--- SET TASK ---
Summarize the page text below in three sentences.

--- PAGE TEXT ---
________________

We also need a component for merging together bases and delta files, which is developed in MultiValueLsmTreeMerger. Similar to GET operations, the merger leverages the sorted order of values for removing duplicates and harmonizing PUT and DELETE operations for the same values. The core logic for grouping entries and selecting present values is performed in MultiValueSelectorIterator. For brevity, the code for these two classes isn't included here and you can visit the linked GitHub pages to see the full code.

Using these components, we develop our MultiValueLsmTree using the base class BaseLsmTree. The base class provides such common functionality as initializing the base/delta files on open and shutting down internal components on close. We first look at the code for handling PUT and DELETE operations.

MultiValueLsmTree code

public class MultiValueLsmTree<T extends OutputStream, K, V> ... {

  ...

  @Override public void put(@NotNull K key, @NotNull V value) throws IOException {
    internalPut(key, value, false);
  }

  @Override public void delete(@NotNull K key, @NotNull V value) throws IOException {
    internalPut(key, value, true);
  }

  private void internalPut(@NotNull K key, @NotNull V value, boolean isDelete) throws IOException {
    Preconditions.checkState(isUsable());
    var writesBlocked = lock.callWithWriteLock(() -> {
      Preconditions.checkState(pendingWrites != null, "is closed");
      if (isDelete) {
        pendingWrites.getWrites().delete(key, value);
      } else {
        pendingWrites.getWrites().put(key, value);
      }
      return checkMergeThreshold();
    });
    if (writesBlocked) {
      waitForWritesToUnblock();
    }
  }

  @Override protected MultiValuePendingWrites<K, V> createNewPendingWrites() {
    return new MultiValuePendingWrites<>(
      new PutAndDeletes<>(configuration.getPendingWritesDeltaThreshold()));
  }

  @Override protected void sendWritesToCoordinator() {
    coordinator.addWrites(pendingWrites);
  }
}

You can see that we simply add puts and deletes to the PutAndDeletes collection stored in pendingWrites. After each write operation, we check if the sufficient writes have been accumulate in memory for writing a new delta file. This is accomplished using the parent class method checkMergeThreshold(). We simplify override two abstract methods in this concrete class to leverage this functionality.

Next, we look at the code for handling GET operations, which is a bit more complicated because it has to consider both in-memory and on-disk containers.

MultiValueLsmTree code

public class MultiValueLsmTree<T extends OutputStream, K, V> ... {

  ...

________________

--- INFORMATION SUPPLIED ---

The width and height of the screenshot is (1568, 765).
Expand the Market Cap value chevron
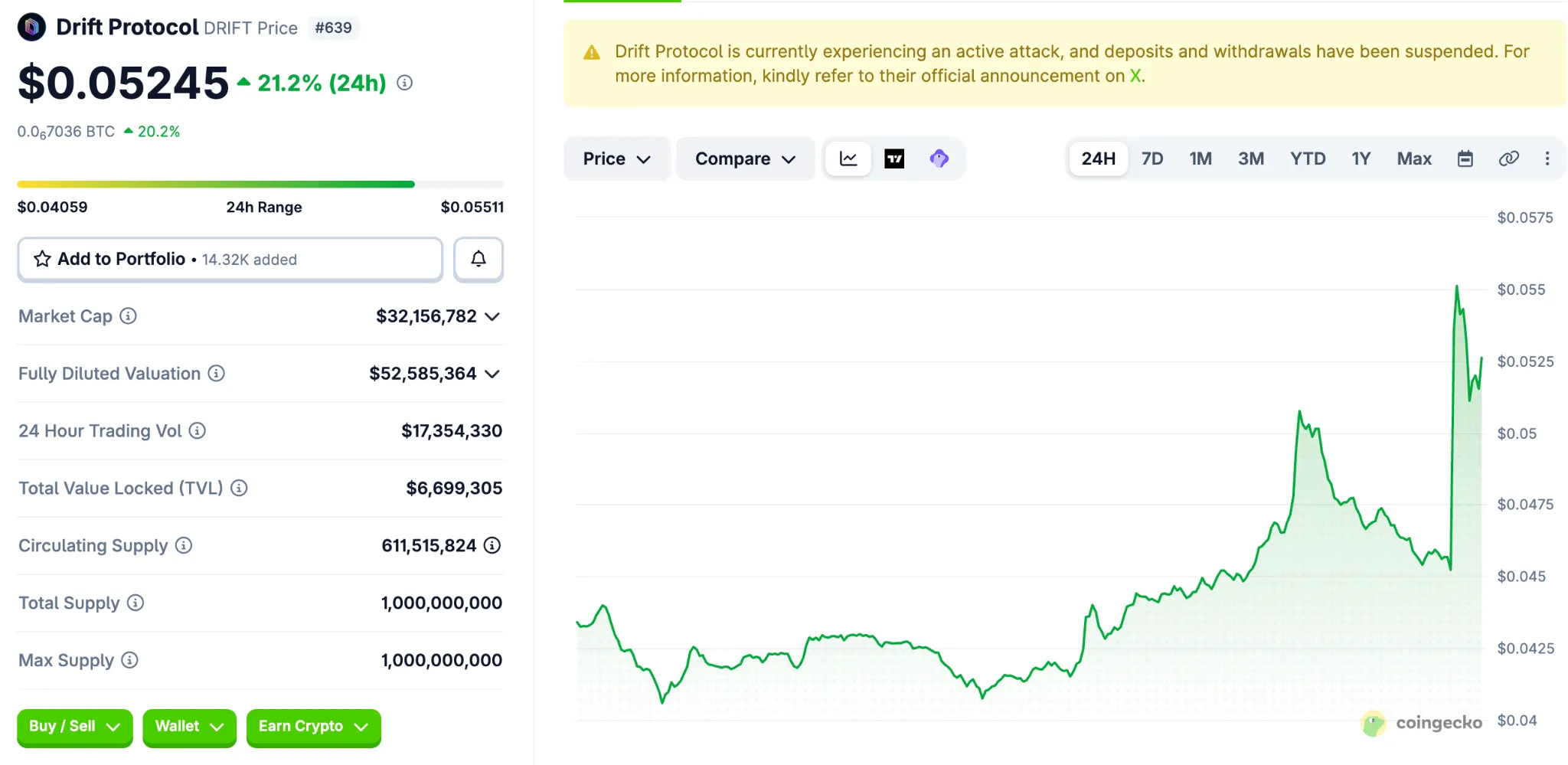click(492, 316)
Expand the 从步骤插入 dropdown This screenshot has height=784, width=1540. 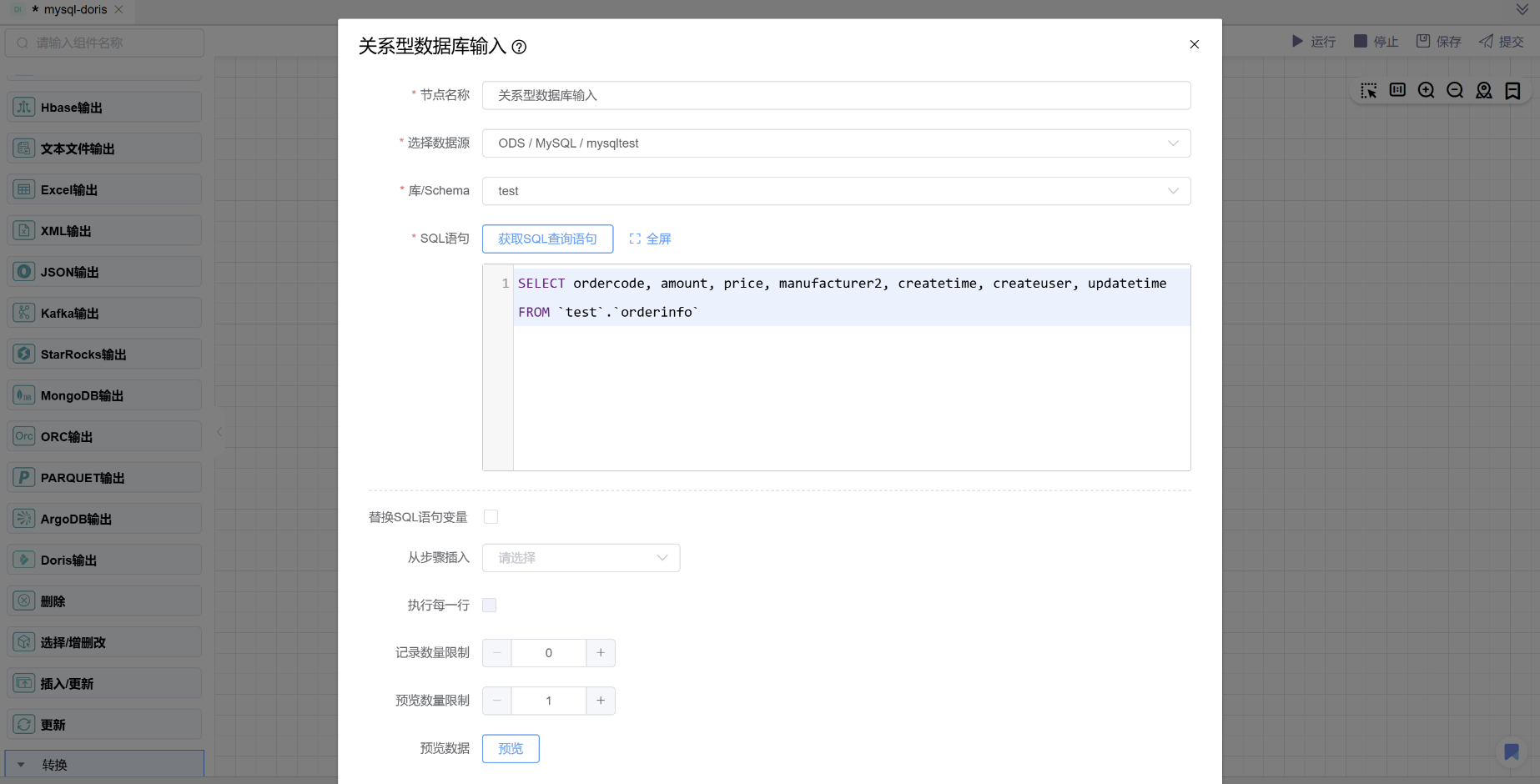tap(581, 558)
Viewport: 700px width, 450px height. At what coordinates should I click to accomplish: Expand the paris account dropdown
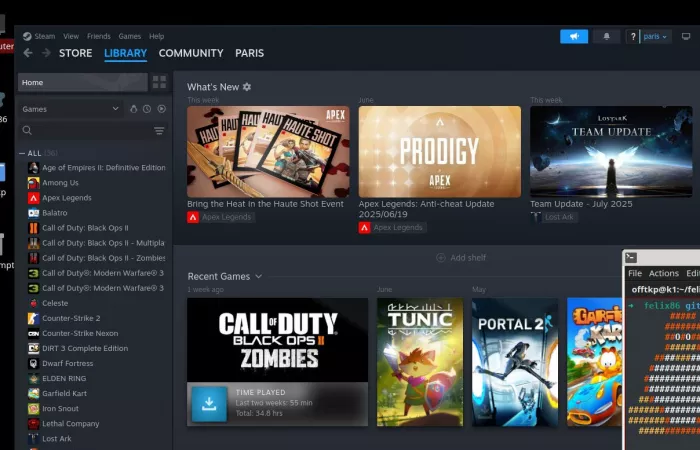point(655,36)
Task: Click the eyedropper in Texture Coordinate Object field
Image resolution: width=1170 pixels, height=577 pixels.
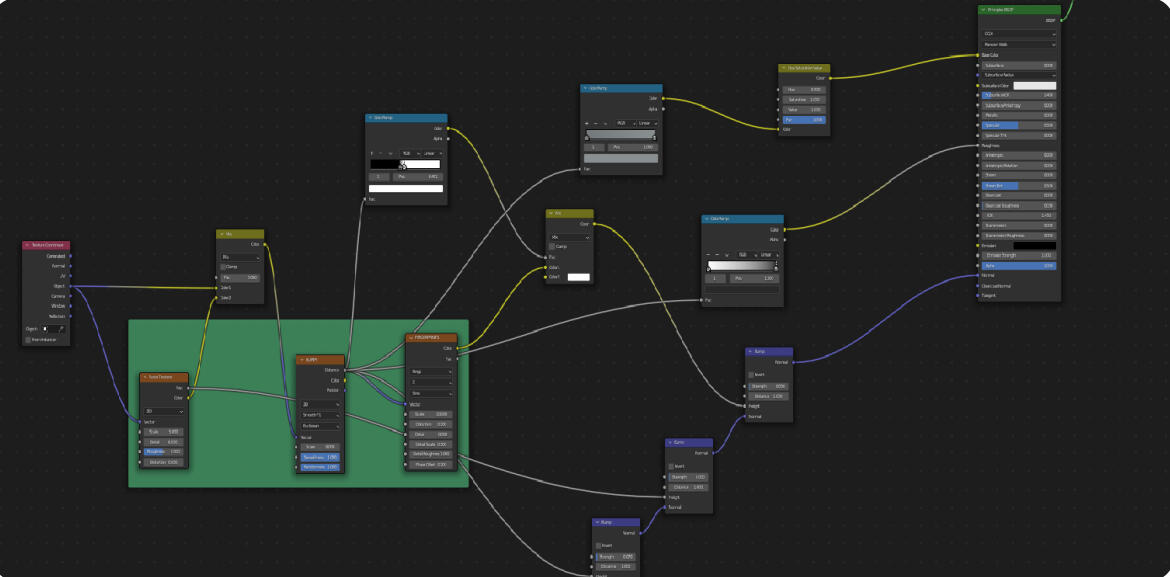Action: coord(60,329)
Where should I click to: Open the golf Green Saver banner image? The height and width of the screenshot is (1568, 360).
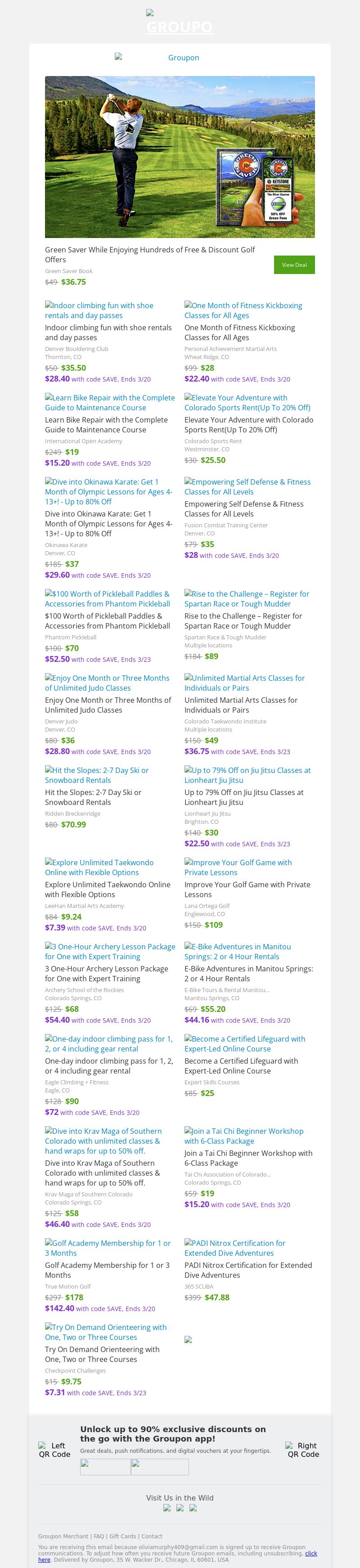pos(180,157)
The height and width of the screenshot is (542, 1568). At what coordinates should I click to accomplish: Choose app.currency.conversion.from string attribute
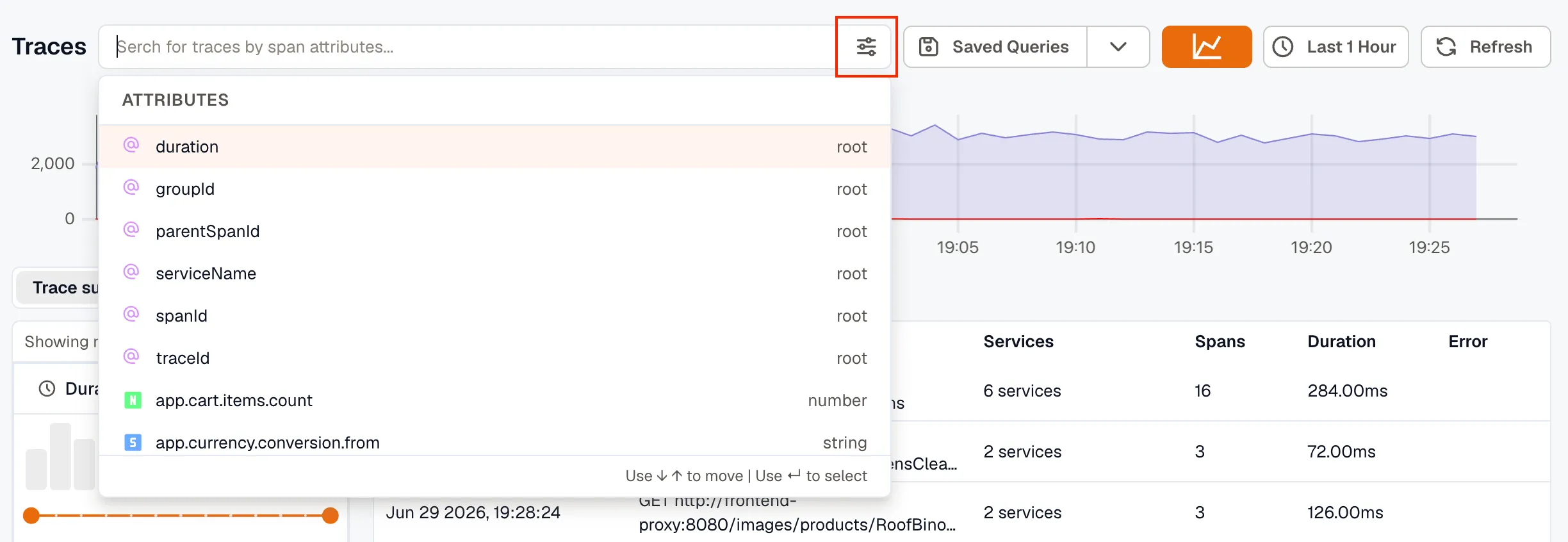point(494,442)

________________

--- EXPECTED ANSWER ---
A merging component, MultiValueLsmTreeMerger, combines bases and delta files by using the sorted order of values to remove duplicates and reconcile PUT and DELETE operations, with the grouping and selection logic in MultiValueSelectorIterator. MultiValueLsmTree is built on the base class BaseLsmTree, which initializes the base and delta files on open and shuts down internal components on close. Puts and deletes are added to the PutAndDeletes collection in pendingWrites, and after each write the parent method checkMergeThreshold() checks whether enough writes have accumulated in memory to write a new delta file, while GET handling is more complicated because it must consider both in-memory and on-disk containers.